Reynolds wants the Iowa Supreme Court to remove the undue burden standard as a test since the Supreme Court overturned Casey.
In its place, the Supreme Court adopted a “rational basis” test under which a law regulating abortion “must be sustained if there is a rational basis on which the legislature could have thought that it would serve legitimate state interests.”
Further court hearings will happen without the support of Iowa Attorney General Tom Miller, who formally declined on Tuesday to participate in Reynolds’ legal actions.
“Our office is withdrawing from the case involving the 24-hour waiting period, or House File 594, for ethical reasons. I have made many clear public statements supporting Roe v. Wade and the rationale that underlies it. Those statements would be inconsistent with what the State would argue in Court. I support the undue burden standard that the U.S. Supreme Court set forth in Planned Parenthood v. Casey. The 24-hour case has now moved to a point in which I doubt that I can zealously assert the State’s position. The question now before the Iowa Supreme Court is whether the rational basis test should apply to abortion regulations. I believe that standard would have a detrimental impact on women’s reproductive rights, health care, and our society. Therefore, I am disqualifying myself pursuant to Iowa Code section 13.3,” he said.
“This decision is consistent with my disqualification in the fetal heartbeat case in 2018. In that case, I stated that I could not zealously assert the State’s position because of my core belief that the statute, if upheld, would undermine rights and protections for women. In my nearly 40 years in office, I have declined to represent the State in only one other similar situation. I do not take lightly my responsibility to represent the State,” he said.
Reynolds said she is retaining Alliance Defending Freedom and Iowa attorney Alan Ostergren, President and Chief Counsel of the Kirkwood Institute, to represent the State at no cost to Iowa taxpayers.

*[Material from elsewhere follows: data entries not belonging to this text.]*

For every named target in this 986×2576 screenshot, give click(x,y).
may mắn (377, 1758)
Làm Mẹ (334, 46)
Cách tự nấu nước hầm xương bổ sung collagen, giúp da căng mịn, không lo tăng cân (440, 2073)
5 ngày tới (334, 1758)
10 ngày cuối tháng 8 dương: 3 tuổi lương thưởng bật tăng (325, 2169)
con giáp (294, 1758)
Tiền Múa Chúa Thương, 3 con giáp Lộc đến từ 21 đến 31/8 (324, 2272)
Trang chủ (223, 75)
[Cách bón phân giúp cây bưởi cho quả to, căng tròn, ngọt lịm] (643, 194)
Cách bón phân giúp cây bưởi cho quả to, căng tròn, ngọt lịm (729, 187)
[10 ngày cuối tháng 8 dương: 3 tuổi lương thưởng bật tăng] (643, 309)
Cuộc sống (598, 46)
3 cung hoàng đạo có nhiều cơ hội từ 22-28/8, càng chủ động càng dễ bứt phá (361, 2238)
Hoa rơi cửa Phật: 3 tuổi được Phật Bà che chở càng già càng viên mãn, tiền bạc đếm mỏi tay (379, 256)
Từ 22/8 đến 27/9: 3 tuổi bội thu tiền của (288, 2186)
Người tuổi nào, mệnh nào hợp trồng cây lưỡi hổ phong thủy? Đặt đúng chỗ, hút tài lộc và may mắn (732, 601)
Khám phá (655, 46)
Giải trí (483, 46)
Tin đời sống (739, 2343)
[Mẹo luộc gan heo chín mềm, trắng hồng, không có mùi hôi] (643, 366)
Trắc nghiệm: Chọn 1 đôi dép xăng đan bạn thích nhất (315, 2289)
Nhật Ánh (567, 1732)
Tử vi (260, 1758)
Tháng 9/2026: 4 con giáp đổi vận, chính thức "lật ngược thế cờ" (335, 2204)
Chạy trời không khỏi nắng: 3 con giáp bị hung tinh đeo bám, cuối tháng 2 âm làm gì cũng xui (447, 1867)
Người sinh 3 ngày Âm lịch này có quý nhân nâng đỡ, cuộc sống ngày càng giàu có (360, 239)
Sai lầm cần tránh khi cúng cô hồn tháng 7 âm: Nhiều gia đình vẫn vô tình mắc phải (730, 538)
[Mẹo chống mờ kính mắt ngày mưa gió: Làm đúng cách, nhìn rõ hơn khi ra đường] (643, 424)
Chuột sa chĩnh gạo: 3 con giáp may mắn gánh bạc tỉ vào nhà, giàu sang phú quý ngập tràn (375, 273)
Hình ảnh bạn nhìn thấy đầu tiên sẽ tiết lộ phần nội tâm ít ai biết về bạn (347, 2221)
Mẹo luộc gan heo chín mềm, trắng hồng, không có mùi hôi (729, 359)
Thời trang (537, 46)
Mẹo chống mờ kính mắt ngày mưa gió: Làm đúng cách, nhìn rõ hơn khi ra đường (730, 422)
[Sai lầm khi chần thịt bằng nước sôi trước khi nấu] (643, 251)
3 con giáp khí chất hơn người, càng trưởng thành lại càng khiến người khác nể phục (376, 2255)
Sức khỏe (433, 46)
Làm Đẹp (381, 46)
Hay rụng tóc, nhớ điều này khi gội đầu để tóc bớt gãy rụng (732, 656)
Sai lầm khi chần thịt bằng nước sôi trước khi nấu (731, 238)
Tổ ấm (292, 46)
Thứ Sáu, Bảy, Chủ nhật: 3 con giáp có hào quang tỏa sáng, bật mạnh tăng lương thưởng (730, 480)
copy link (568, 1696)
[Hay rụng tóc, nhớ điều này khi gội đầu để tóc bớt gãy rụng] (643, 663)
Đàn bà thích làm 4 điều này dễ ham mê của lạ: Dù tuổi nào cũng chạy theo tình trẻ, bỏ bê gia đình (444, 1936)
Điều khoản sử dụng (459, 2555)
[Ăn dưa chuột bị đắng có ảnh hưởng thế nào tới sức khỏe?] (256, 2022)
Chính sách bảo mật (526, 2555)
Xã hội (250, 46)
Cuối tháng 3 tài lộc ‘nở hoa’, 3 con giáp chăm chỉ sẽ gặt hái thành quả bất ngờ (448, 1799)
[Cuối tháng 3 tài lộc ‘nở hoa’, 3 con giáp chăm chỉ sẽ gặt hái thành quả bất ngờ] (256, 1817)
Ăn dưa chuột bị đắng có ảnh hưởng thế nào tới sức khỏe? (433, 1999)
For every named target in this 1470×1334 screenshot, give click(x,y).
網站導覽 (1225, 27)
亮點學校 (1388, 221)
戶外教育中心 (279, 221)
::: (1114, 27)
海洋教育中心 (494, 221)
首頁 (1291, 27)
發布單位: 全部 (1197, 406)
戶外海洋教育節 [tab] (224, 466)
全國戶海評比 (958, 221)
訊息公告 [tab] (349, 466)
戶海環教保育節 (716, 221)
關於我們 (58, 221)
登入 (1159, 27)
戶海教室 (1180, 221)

Republican legislative leaders expressed their support for Reynolds’ announcement.
“Since coming into the majority, Senate Republicans have led on the issue of life,” Iowa Senate Majority Leader Jack Whitver, R-Ankeny, said. “In 2018 the Heartbeat Bill created significant momentum across the country for conservative states to initiate legislation to protect the unborn. One of those state laws led to the historic Dobbs decision by the U.S. Supreme Court last week, opening the path for the 2018 law to be implemented in Iowa. I support the decision to put these laws back in front of the Court to protect life in Iowa.”
“For far too long, flawed Court rulings at the state and federal levels have blocked many of our attempts to listen to Iowans and expand pro-life protections,” Iowa House Speaker Pat Grassley, R-New Hartford, stated. “Iowa House Republicans’ goal is to protect the lives of the unborn. That’s why I support the Governor’s decision on these legal actions as the best path forward to protect innocent life.”
Iowa Senate Minority Leader Zach Wahls, D-Coralville, blasted the announcement.
“Iowa Republicans will not stop until they have completely banned abortion without exception. This is an incredibly dangerous action that threatens the health, safety, and future of Iowa women,” he said.
Iowa currently bans abortions after 20 weeks.
The Iowa Legislature passed a bill that funded a statewide program to promote healthy pregnancies and childbirth. Through the program, Iowa will provide needed support, like parenting education, nutritional services, and material items such as diapers and car seats, for women who find themselves in an unplanned pregnancy.
Through the implementation of Family First, Iowa is also equipping at-risk families with the tools they need to succeed and allowing safe options for a path to adoption through expanded Safe Haven laws. Reynolds also supported expanded contraception and family planning services through the State’s Title X program, ensuring that low-income Iowans have access to maternal care.